Where we last left off, I was discussing my possible move to Atlanta and my related job search, as well as the emotions it evoked. Well, here we are, about 3 months later, at almost the end of July! Wow, how time has flown! Part of the reason why I haven’t written is because my husband and I did in fact move to Atlanta a month ago, and the packing, and unpacking, and more unpacking, has taken up a lot of my time and energy. Another reason, which is in fact the bigger reason, is because I have been blogging on my other, new blog dedicated to my second book on self-love and relationships.
In any case, this morning I write to you with a thorough update regarding my transition to Atlanta. I often tell people the reason why we moved to Atlanta from NY is for: a lower cost of living, in an area with a vibrant Jewish community, with warmer weather than NY. Atlanta was further attractive to us because I have cousins who live here (those with whom my beloved father was very close!).
And while these reasons are for sure true, there is an underlying deeper reason that propelled me to take the plunge that I do not mention.
In New York, I had a full-time nutrition job that I liked (for the most part) that provided a good salary and benefits (healthcare!!), along with a growing private practice.
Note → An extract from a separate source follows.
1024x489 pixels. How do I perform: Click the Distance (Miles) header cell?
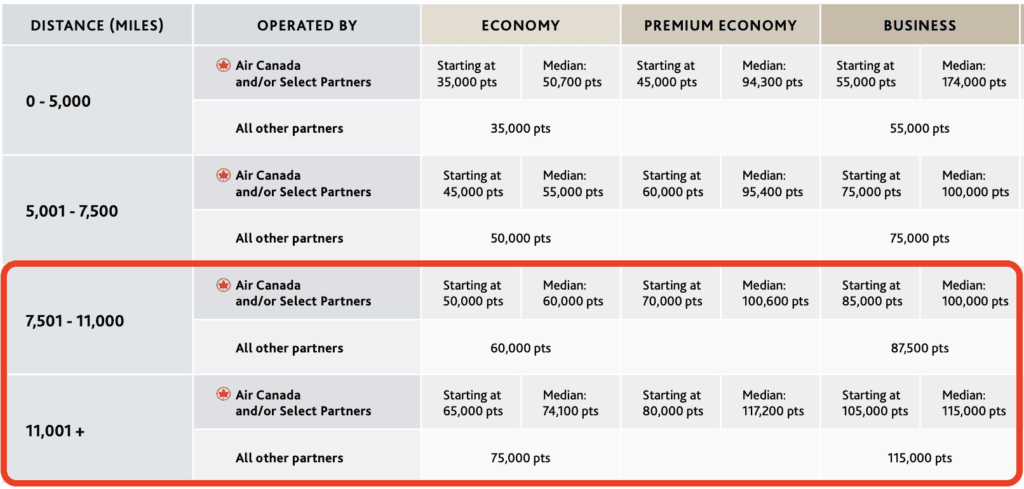[96, 25]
My mom is in NY as is most of my extended family, and my brother is only a 1.5 hour train ride from NYC.
I left my secure job, my family, and my friends, to move to Atlanta this summer. And while the above reasons were the foundation for why we came, I couldn’t have followed through without the deeper motivation which lied beneath. And that was: I wanted to take the risk of breaking out of comfort and security that I likely should have taken years ago.
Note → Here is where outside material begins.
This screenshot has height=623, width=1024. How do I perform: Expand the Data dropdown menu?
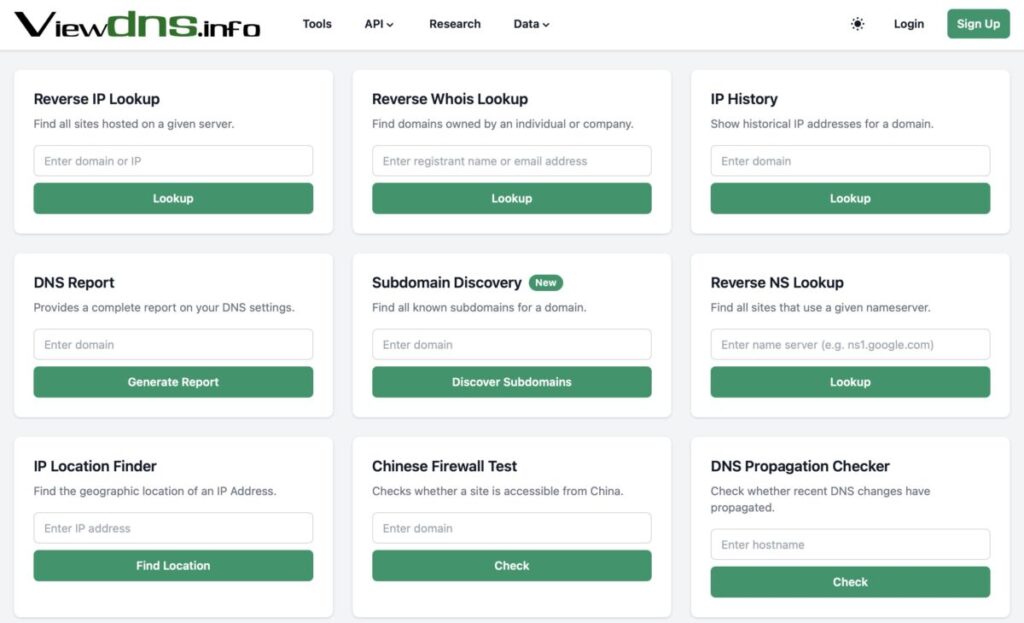point(531,24)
In the epilogue of my second book on self-love and dating, I relate that I think if I had lived outside of the hustle and bustle of NYC as a young professional in my twenties, it would have helped me to become more grounded and gain the strength to face the emotional difficulties I was bearing. That, along with continuing with a good therapist!
As I said in my previous blog post here, I like the routine, the predictable, the familiar. That is why applying for my first dietitian job was so destabilizing for me, and that is also why I never had the gumption to step off of the path that I and my family had paved for me since I was a kid—that is, getting a good education and then pursuing a solid career in my field of choice.
I never took into consideration the possibility that my father would suddenly pass away when I was 21 (thus the nature of things that are sudden and traumatic), and when it happened, I didn’t know how to integrate that into my preexisting plan of young adulthood.
Over time, I integrated this new reality more and more. But it took a year to finally face it, and then many more years to continue to work on the emotional repercussions (it is a lifelong process).
Moving to Atlanta represented to me that leap of faith that I deep down wanted to take in my twenties, but couldn’t since I did not have the resources, self-awareness, or emotional wherewithal.
They say everything happens for a reason, and I know I should not live in regret for not having taken that leap of faith sooner. I simply have gratitude to the journey of my twenties for bolstering the courageous decision I made this summer.
It is my hope and prayer that those finding themselves in difficult situations can find their way out. And know, that in many cases, taking the steps you need toward a better life will involve some act of faith. And just because all the pieces of the puzzle aren’t in perfect place, that doesn’t mean you can’t succeed. Listen to your heart, trust its message, and take constructive steps toward what your ideal life feels to be.